:: Available data ::
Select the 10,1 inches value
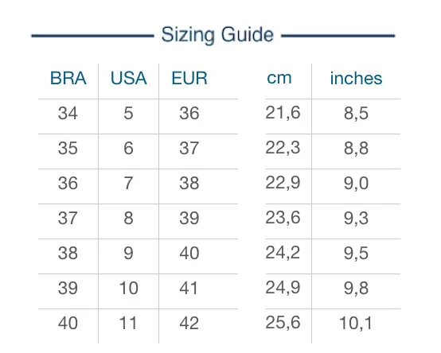This screenshot has width=441, height=353. click(x=356, y=323)
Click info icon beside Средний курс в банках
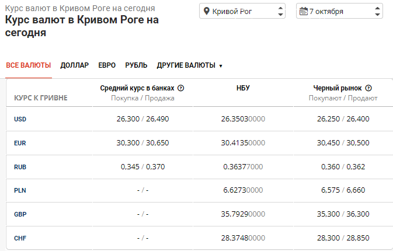 pyautogui.click(x=181, y=88)
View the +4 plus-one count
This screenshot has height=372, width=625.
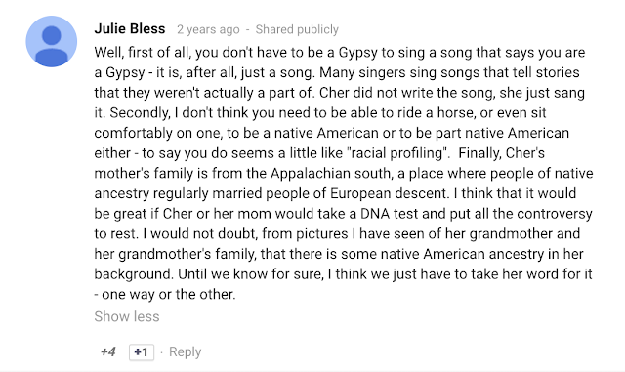[108, 351]
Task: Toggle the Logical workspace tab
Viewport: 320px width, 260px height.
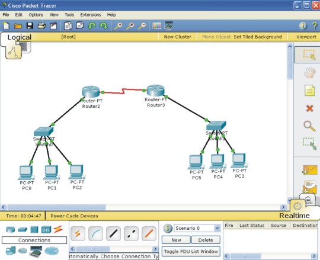Action: (20, 37)
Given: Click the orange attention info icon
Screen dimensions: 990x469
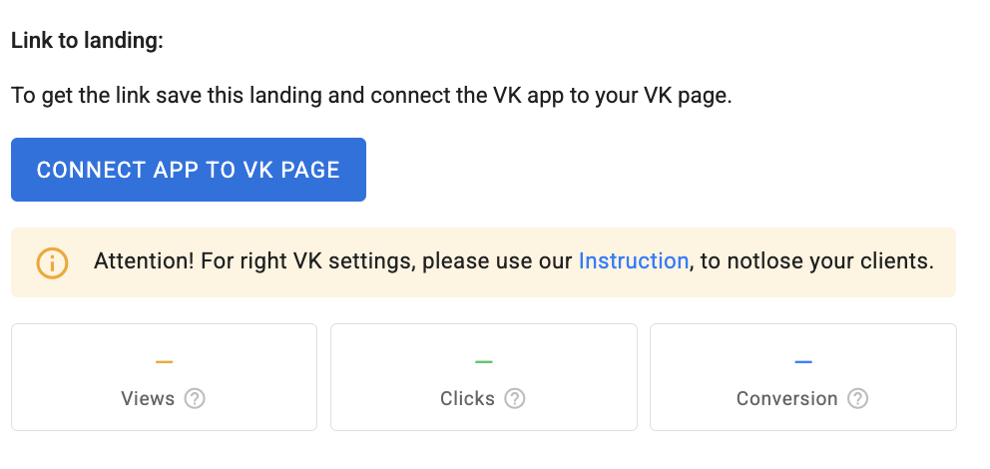Looking at the screenshot, I should (x=52, y=262).
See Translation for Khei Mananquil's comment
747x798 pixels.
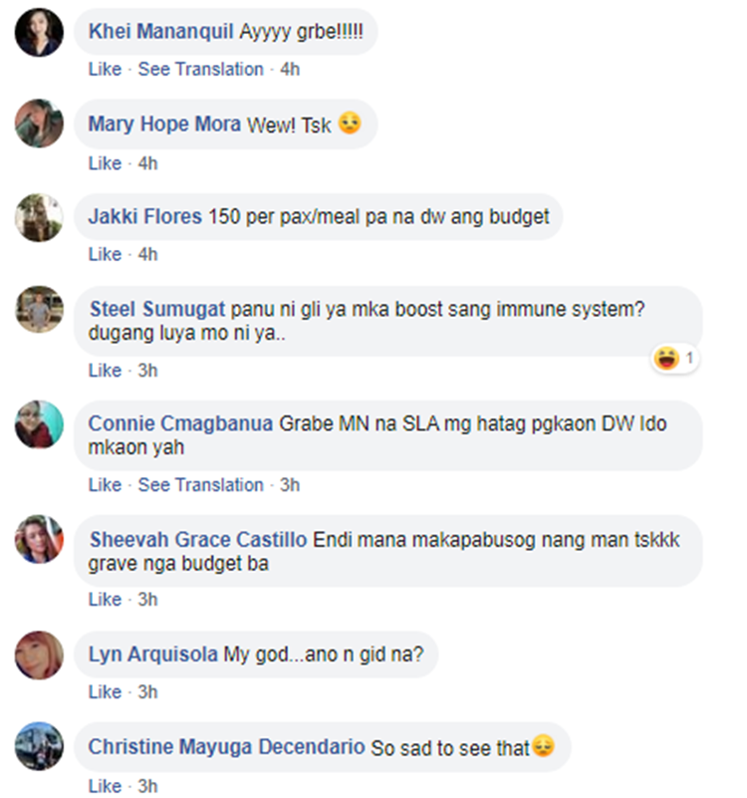coord(201,69)
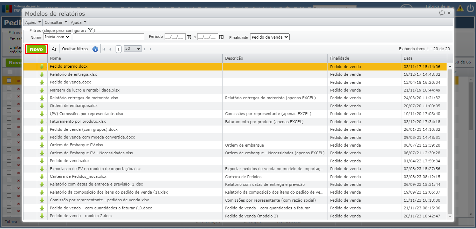Download the Pedido Interno.docx template
The image size is (476, 229).
click(x=42, y=66)
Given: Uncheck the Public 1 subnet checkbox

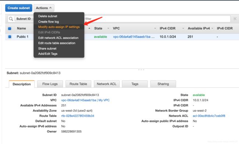Looking at the screenshot, I should [x=10, y=37].

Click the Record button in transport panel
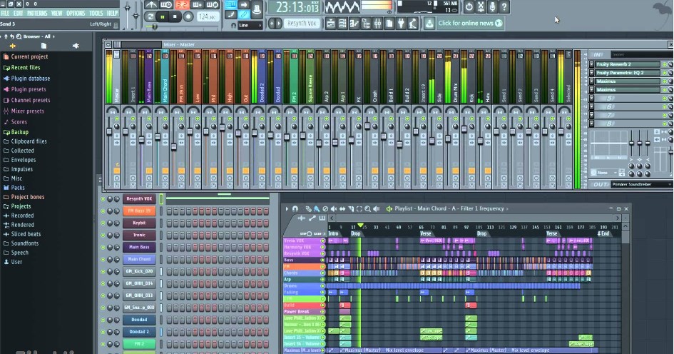(x=188, y=17)
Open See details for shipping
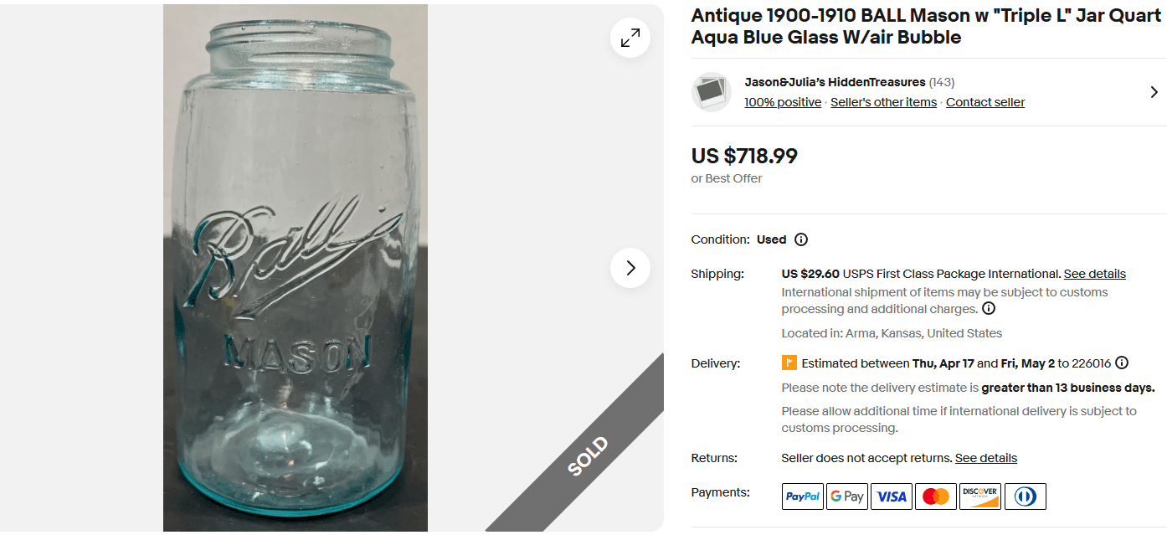Screen dimensions: 1167x535 [1095, 273]
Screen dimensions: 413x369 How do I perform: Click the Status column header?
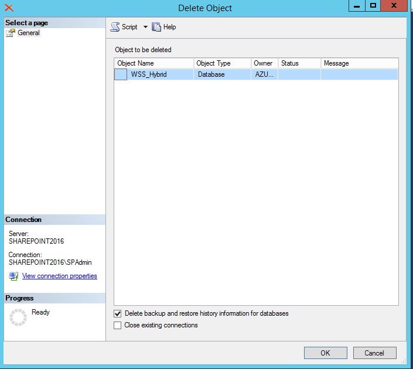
:::
Exercise requirements → Restate the listing above word for word. Leave the images out.

Solution for this task →
Select the 10,1 inches value
This screenshot has width=441, height=353. click(x=356, y=323)
Click info icon beside Средний курс в банках
 pyautogui.click(x=181, y=88)
View the +4 plus-one count
This screenshot has height=372, width=625.
[108, 351]
Task: Toggle the Logical workspace tab
Viewport: 320px width, 260px height.
Action: (20, 37)
Given: Click the orange attention info icon
Screen dimensions: 990x469
Looking at the screenshot, I should (x=52, y=262).
See Translation for Khei Mananquil's comment
747x798 pixels.
coord(201,69)
Download the Pedido Interno.docx template
The image size is (476, 229).
click(x=42, y=66)
Given: Uncheck the Public 1 subnet checkbox

Looking at the screenshot, I should [x=10, y=37].

Click the Record button in transport panel
(x=188, y=17)
Open See details for shipping
Screen dimensions: 1167x535 [1095, 273]
Screen dimensions: 413x369 How do I perform: Click the Status column header?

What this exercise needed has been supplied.